Gestrandet am Truppenübungsplatz Grafenwöhr
Aufgrund der immer näher rückenden Front wurde Gustav 2 Anfang April 1945 an den nördlichen Rand des Truppenübungsplatzes Grafenwöhr verlegt. Dort stand das Geschütz auf dem Bahngleis der Lokalbahnlinie Kirchenthumbach-Eschenbach bei Metzenhof, nahe dem Hammerweiher und der Metzenmühle. Zeitzeugenberichte finden sich in Veröffentlichungen des Kulturkreises Kirchenthumbach und in alten Zeitungsartikeln. Josef Stock, damals Müllermeister in der Metzenmühle erinnert sich, dass die Wehrmacht in einer Nacht- und Nebelaktion das Geschütz nur rund 250 Meter von der Metzenmühle abgestellt hat. Etwa 40 Soldaten bewachten die Kanone rund um die Uhr, sie kamen öfter zum Kaffeetrinken in die Mühle.
Am 19. April – die Amerikaner waren nicht mehr weit – kam die Warnung an die Bevölkerung, dass das Geschütz in wenigen Stunden gesprengt werde.
Hitler hatte dafür den Befehl gegeben, damit es nicht funktionsfähig in Feindeshand geriete. Gegen 13.30 Uhr detonierte die Kanone mit einem gewaltigen Knall, den man in Weiden und Bayreuth noch hörte. Bis zu 3 Kilometer flogen zentnerschwere Eisenbrocken durch die Luft, es gab mehrere Nachexplosionen, der Wald brannte noch acht Tage lang. Nach dem Einmarsch der Amerikaner wurde das gesprengte Geschütz zum beliebten Fotomotiv bei G.I.s und Zivilisten.
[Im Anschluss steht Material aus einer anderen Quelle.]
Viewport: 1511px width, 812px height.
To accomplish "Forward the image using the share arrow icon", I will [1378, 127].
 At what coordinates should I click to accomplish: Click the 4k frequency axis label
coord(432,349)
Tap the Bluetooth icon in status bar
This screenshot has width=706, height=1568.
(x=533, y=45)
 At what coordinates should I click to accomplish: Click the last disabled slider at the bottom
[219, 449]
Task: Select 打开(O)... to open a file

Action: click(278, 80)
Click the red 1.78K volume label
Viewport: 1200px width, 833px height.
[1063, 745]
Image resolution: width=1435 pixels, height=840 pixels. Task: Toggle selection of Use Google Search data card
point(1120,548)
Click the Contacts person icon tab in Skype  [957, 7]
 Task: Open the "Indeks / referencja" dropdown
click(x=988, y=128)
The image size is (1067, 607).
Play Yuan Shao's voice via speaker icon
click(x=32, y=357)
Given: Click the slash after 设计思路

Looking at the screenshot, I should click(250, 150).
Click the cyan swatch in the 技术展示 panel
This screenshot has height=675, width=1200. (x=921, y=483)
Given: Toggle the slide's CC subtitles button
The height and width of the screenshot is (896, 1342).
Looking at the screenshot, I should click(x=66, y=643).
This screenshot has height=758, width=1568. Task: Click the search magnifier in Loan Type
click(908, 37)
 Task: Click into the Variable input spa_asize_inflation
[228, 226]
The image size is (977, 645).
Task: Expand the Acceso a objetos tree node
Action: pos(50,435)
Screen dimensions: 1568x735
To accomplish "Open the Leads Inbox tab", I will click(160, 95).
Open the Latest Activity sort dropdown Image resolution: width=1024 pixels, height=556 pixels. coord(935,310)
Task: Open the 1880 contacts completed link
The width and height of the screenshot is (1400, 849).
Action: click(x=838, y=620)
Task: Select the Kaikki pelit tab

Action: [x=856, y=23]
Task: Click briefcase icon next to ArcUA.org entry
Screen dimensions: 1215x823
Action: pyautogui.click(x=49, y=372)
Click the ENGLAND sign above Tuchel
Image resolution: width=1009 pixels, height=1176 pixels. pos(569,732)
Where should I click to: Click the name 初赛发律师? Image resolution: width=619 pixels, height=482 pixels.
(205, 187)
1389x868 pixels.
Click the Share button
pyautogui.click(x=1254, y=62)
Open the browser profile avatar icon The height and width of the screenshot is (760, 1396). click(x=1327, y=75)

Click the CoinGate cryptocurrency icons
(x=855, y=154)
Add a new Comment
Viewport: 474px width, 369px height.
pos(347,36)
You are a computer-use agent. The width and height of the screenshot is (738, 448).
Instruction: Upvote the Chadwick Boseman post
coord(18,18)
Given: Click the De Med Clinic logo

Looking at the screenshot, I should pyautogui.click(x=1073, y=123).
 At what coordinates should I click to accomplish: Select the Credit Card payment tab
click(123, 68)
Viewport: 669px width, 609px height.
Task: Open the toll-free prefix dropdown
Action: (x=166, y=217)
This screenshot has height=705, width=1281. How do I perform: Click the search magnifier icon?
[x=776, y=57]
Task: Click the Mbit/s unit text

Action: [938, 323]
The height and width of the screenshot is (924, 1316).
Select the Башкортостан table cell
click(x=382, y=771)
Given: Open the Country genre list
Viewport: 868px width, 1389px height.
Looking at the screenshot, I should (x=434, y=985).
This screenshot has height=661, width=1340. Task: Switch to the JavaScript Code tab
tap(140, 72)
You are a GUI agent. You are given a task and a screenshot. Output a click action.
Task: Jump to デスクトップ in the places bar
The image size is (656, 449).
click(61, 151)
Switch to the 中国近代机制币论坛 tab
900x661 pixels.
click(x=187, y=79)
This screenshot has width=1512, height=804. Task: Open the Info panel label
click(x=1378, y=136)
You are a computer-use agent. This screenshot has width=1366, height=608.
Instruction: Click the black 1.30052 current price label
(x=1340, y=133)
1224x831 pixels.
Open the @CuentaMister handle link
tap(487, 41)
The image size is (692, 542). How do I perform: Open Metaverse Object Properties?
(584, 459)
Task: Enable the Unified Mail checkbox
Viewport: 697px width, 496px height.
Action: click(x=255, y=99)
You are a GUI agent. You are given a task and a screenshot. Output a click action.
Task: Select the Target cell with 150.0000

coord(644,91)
Alle wollten ein Foto auf dem Kanonenrohr sitzend von sich haben.
Auch General Patton, Kommandeur der amerikanischen Befreiungsarmee, ließ sich im Sommer 1945 die berühmte Kanone zeigen und nahm die Krupp-Plakette als Souvenir mit, festgehalten in einem Filmdokument. Die Geschützruine wurde erst fünf Jahre nach ihrer Sprengung von einem Demontagetrupp mit überdimensionalen Schweißbrennern abgebaut und verschrottet, die Bahn hatte bis dahin eine Umleitung um die Dora gebaut. Lange Zeit war nicht klar, ob das Geschütz Dora oder Gustav am Rand des nördlichen Truppenübungsplatzes gesprengt wurde. Im Volksmund wurde immer von Dora gesprochen, diese hatte wegen ihres Einsatzes auf der Krim größere Bekanntheit. Mittlerweile sind sich Fachleute aber sicher, dass das „unbenutzte“ Geschoss Gustav hier vernichtet wurde, dennoch wird aus Gewohnheit weiterhin von „Dora“ gesprochen. Noch jahrelang fanden Landwirte schwere Eisenbrocken des Geschützes auf ihren Feldern. Ein besonderer Fund war ein rund 1,5 Tonnen schwerer Teil des Rohres. Es ist zusammen mit dem Film von Patton sowie einem Modell der Dora im Maßstab 1:35, nachgebaut von der Firma Seemann aus Kirchenthumbach, im Kultur- und Militärmuseum ausgestellt. Besucher können sich hier nach dem Motto „mehr Schein als Sein“ ein Bild von der einst als „Wunderwaffe“ gepriesenen Dora machen und ihre letzten Reste bestaunen.